Member of the Grand Council of Aargau
- Incumbent
- Assumed office 19 November 2019
- Preceded by: Lilian Studer
- Constituency: Baden District

Personal details
- Born: 1 November 1967 (age 58) Karlsruhe, West Germany (now Germany)
- Citizenship: Switzerland; Germany;
- Party: Evangelical People's Party of Switzerland
- Spouse: Kristin Lamprecht
- Relations: Axel Fischer (brother)
- Children: 5
- Parent: Werner Fischer (father)
- Website: Official website (in German)

= Lutz Fischer =

German-born Swiss politician (born 1967)

Lutz Fischer (born 1 November 1967) is a German-born Swiss pastor and politician. He serves on the Grand Council of Aargau for the Evangelical People's Party of Switzerland (EVP) since 2019. Additionally he serves on the municipal council of Wettingen where he is also pastor. He is the son of Werner Fischer and brother to German politician Axel Fischer.

== Early life and education ==
Lutz Fischer grew up in Stutensee and attended school there. His father was Werner Fischer, one of his two brothers is Axel Fischer.

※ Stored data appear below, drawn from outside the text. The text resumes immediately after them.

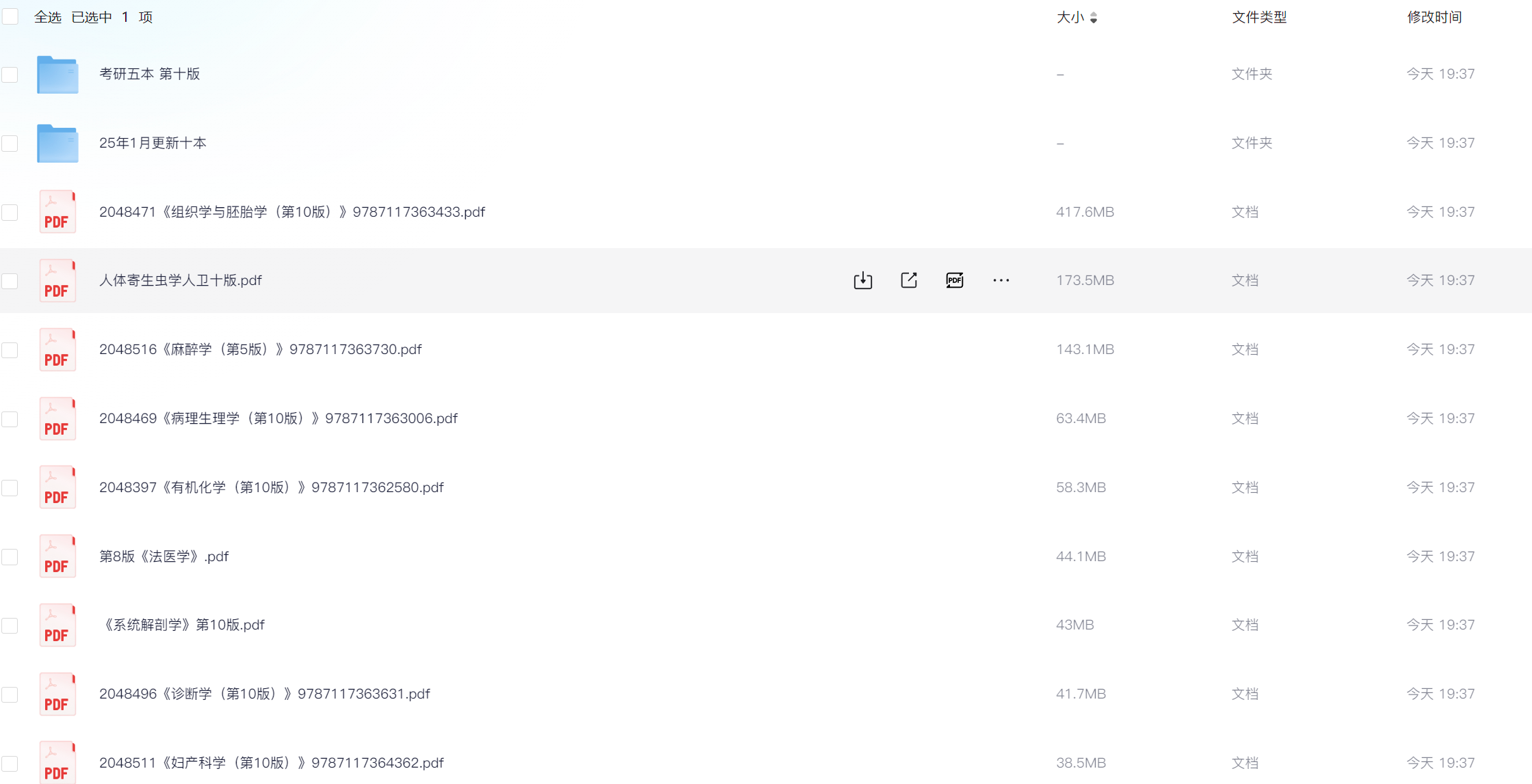Click the 大小 sort arrow
Screen dimensions: 1532x784
1094,17
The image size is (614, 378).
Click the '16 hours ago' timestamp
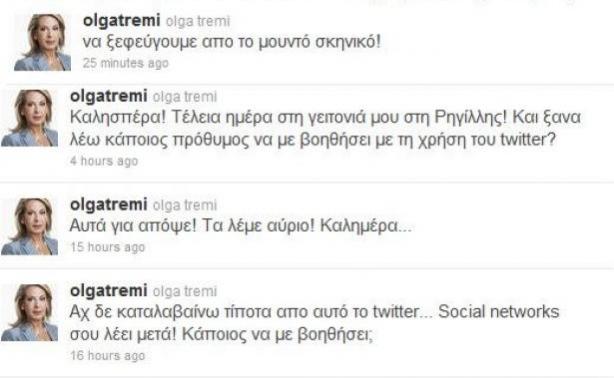click(108, 356)
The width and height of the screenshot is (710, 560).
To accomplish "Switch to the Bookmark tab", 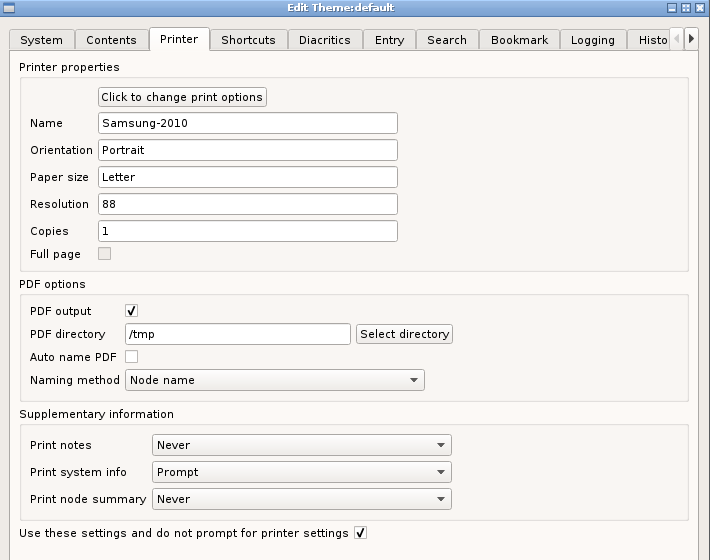I will pos(519,40).
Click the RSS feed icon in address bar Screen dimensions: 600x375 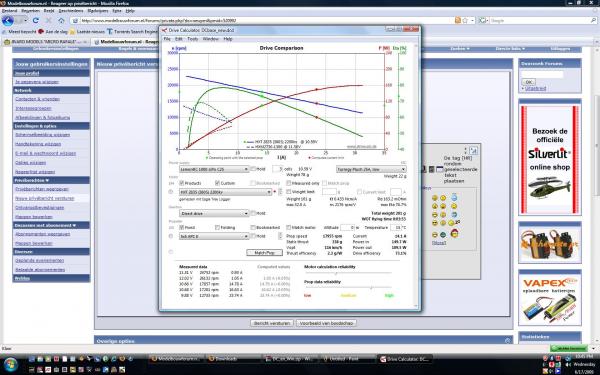tap(458, 20)
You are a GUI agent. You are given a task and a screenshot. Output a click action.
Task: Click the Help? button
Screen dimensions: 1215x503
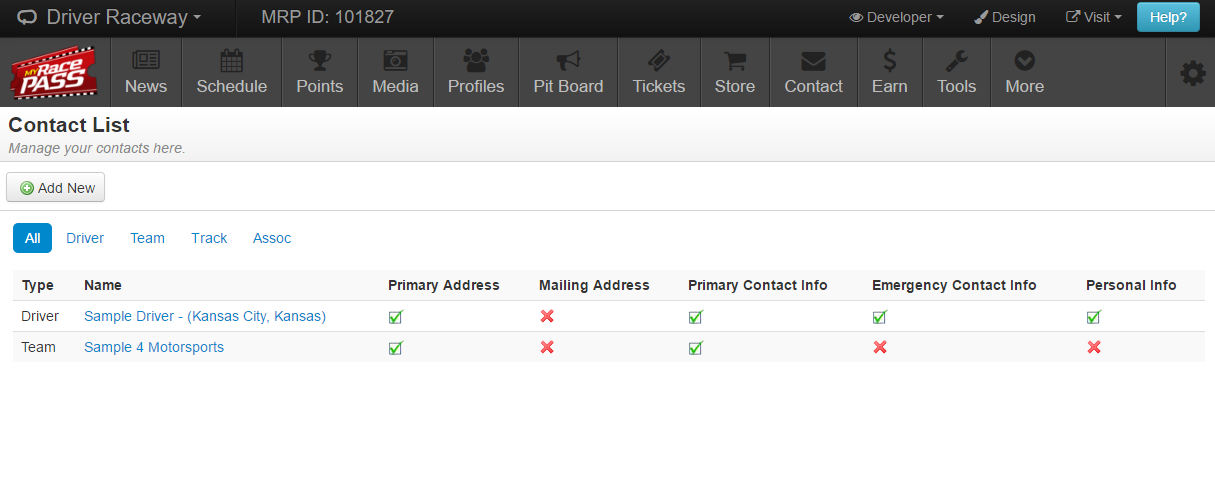[1167, 17]
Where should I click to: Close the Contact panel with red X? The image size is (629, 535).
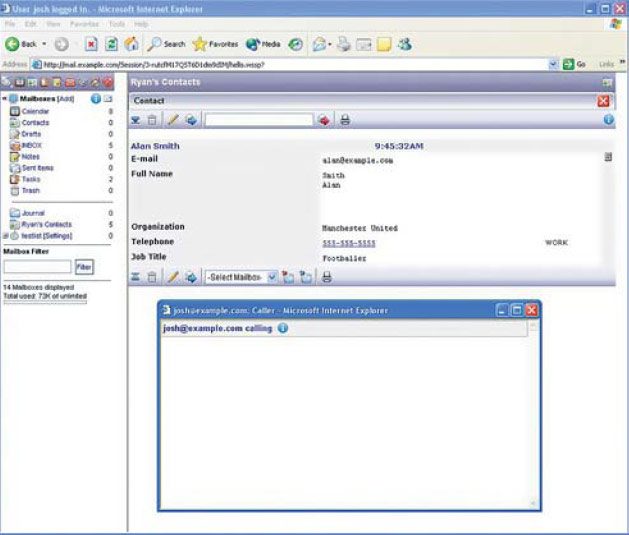pyautogui.click(x=603, y=101)

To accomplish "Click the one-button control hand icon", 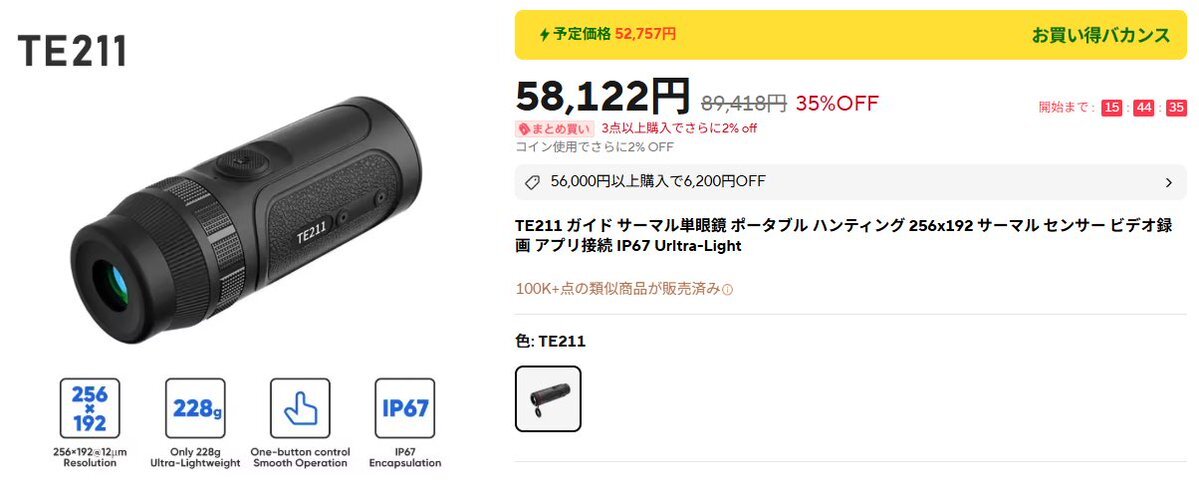I will click(x=300, y=408).
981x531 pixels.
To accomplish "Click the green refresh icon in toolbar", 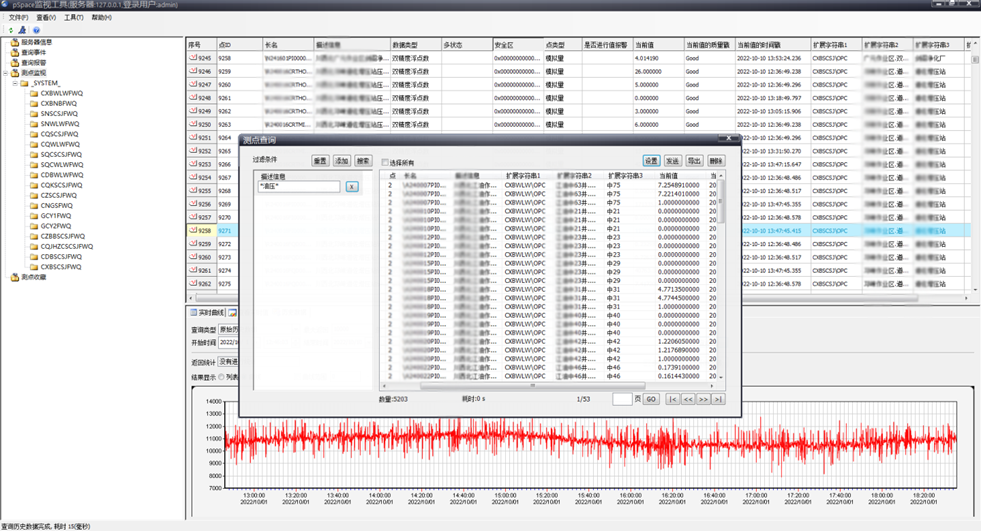I will [10, 30].
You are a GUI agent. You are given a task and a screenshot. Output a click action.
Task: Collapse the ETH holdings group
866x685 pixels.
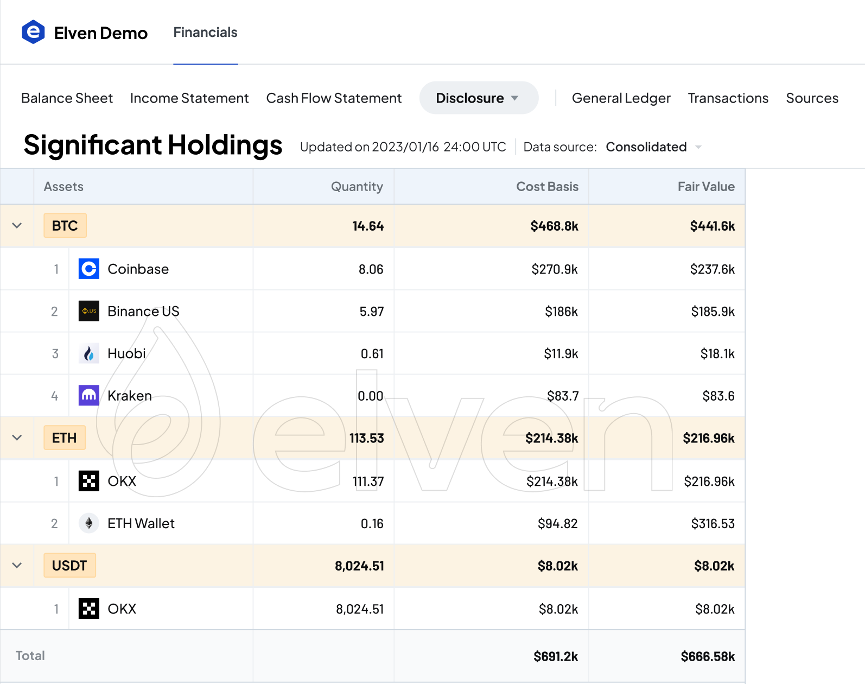tap(17, 438)
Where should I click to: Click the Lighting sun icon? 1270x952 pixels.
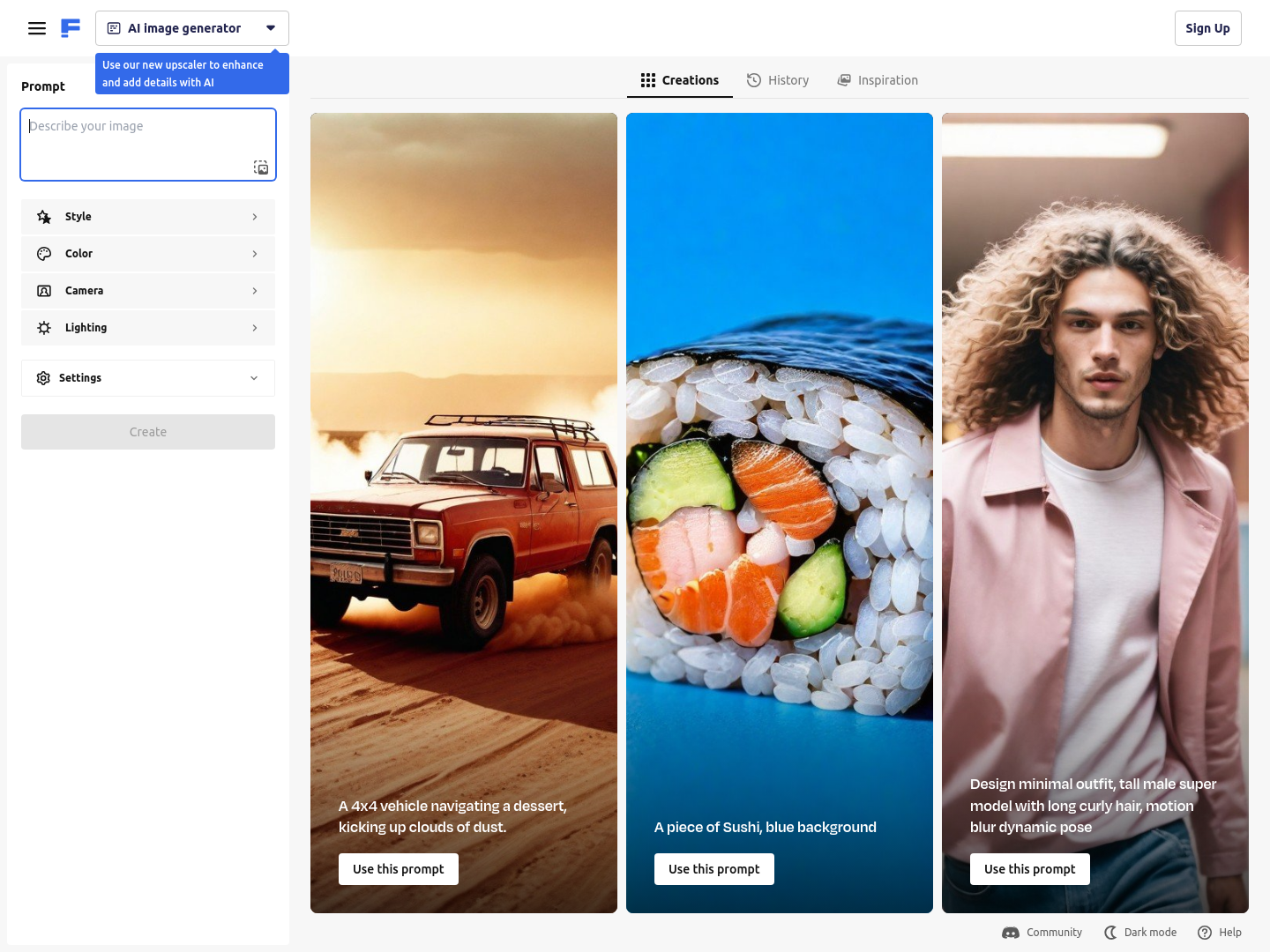44,328
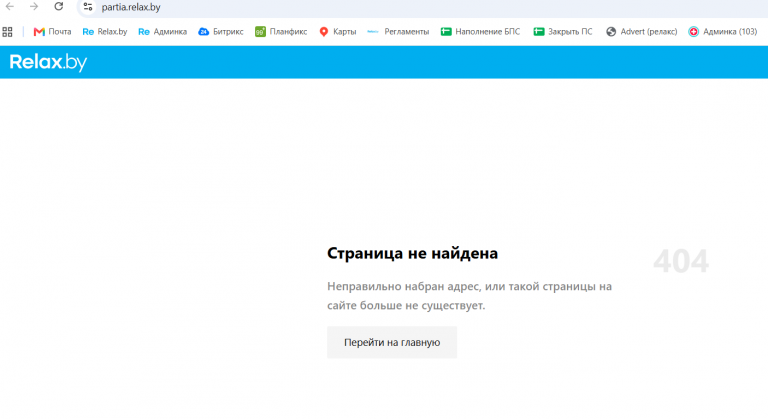Open the Advert (релакс) bookmark
768x419 pixels.
(x=642, y=32)
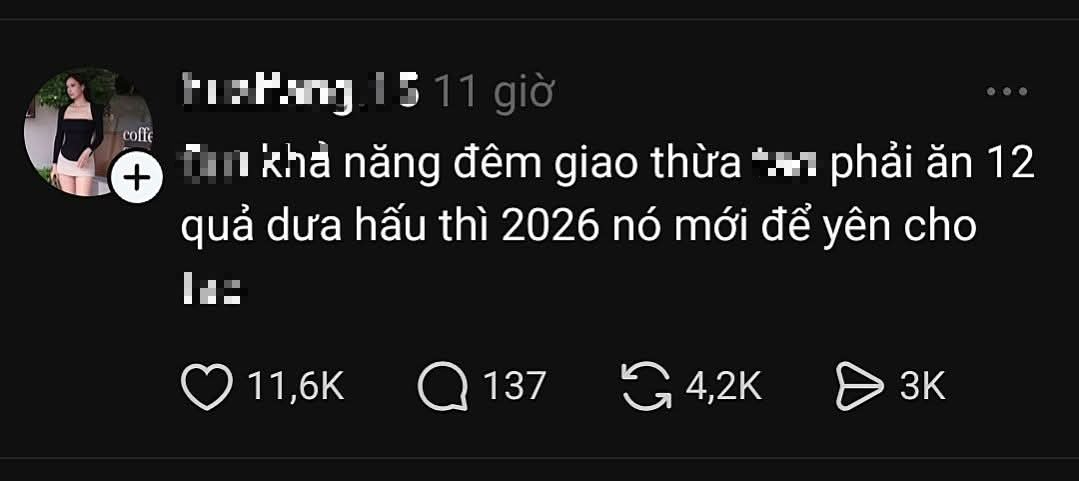Visit the blurred username's profile
Viewport: 1079px width, 481px height.
coord(301,93)
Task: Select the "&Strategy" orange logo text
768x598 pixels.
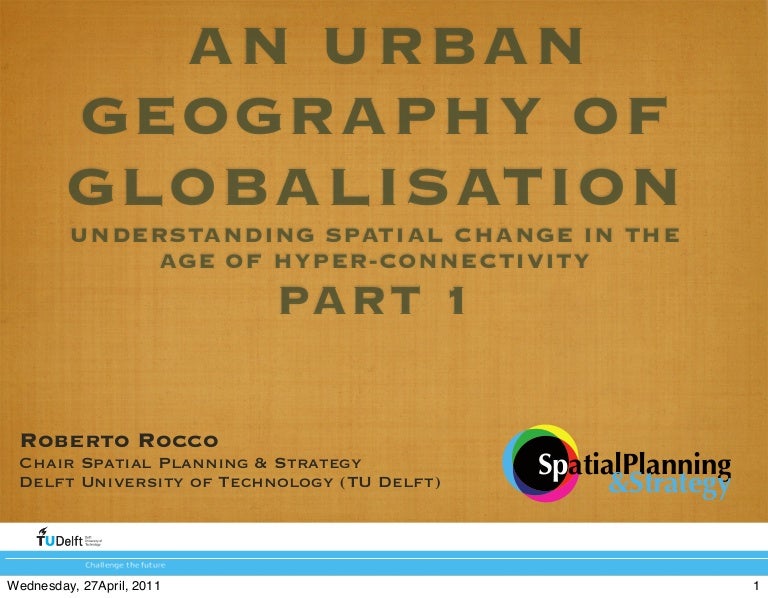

After graduating from the Thomas Mann Gymnasium (Stutensee), he studied Protestant theology in Neuendettelsau, Marburg and Munich.

== Career ==
From 1995 to 1997, he was vicar in Sandhausen, after which he worked as a self-employed insurance advisor until the end of 1998 and completed his training as an insurance specialist (BWV). He held his first pastoral position in Rechthalten in the Canton of Fribourg and was ordained Verbi Divini Minster (VDM) by the Evangelical Reformed Church of the Canton of Fribourg on 2 July 2000. In August 2002, he joined the Aargau. There he was reformed pastor in Birmenstorf until March 2008, and since then he has been active in the Reformed parish of Wettingen-Neuenhof. Fischer also has a CAS in business administration for non-business administrators from the University of Applied Sciences Northwestern Switzerland.

== Politics ==
Fischer has been a member of the EPP since 2009. The Grand Council elections on 23 October 2016 he brought in the district of Baden, the second most votes of the candidates of the EPP-list. After the resignation of Lilian Studer, who was elected to the Swiss parliament in October 2019, he moved up to the Grand Council on 19 November 2019. He was confirmed in office in the elections on 18 October 2020 and 20 October 2024.